* **Task requirements**
Leave the pictures out and print every record below exactly as it stands.

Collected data
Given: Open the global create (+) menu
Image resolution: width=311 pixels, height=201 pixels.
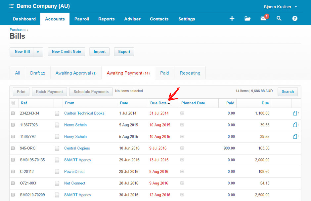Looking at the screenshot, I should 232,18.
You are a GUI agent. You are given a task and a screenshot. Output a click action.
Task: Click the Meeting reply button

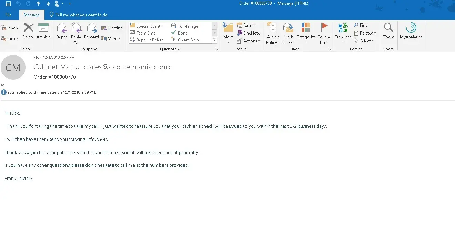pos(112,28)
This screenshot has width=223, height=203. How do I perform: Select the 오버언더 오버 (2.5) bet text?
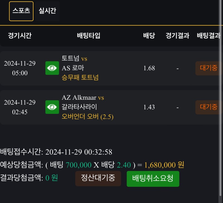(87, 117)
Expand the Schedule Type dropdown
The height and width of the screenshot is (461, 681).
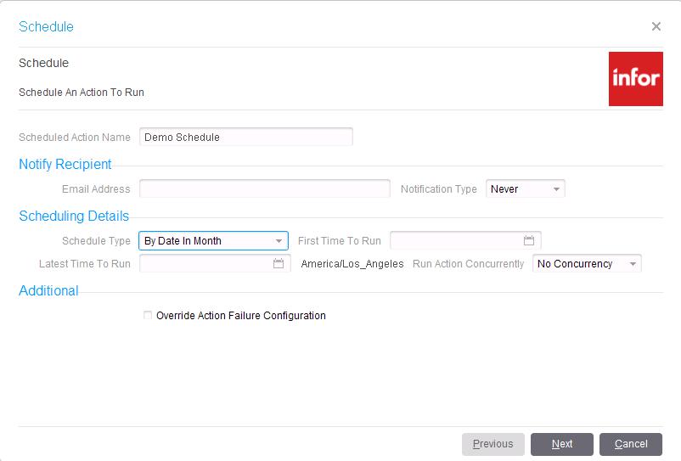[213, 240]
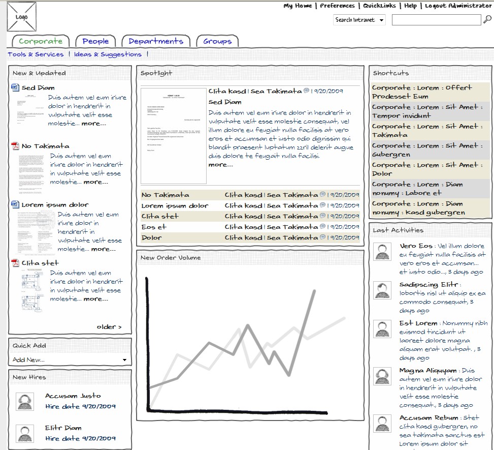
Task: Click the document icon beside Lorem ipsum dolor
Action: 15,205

* **Answer box**
Given: Open the global create (+) menu
Image resolution: width=311 pixels, height=201 pixels.
Looking at the screenshot, I should 232,18.
You are a GUI agent. You are given a task and a screenshot. Output a click action.
Task: Click the Meeting reply button

pos(112,28)
This screenshot has width=223, height=203. How do I perform: Select the 오버언더 오버 (2.5) bet text?
(87, 117)
Expand the Schedule Type dropdown
The height and width of the screenshot is (461, 681).
[213, 240]
Task: Click the document icon beside Lorem ipsum dolor
Action: 15,205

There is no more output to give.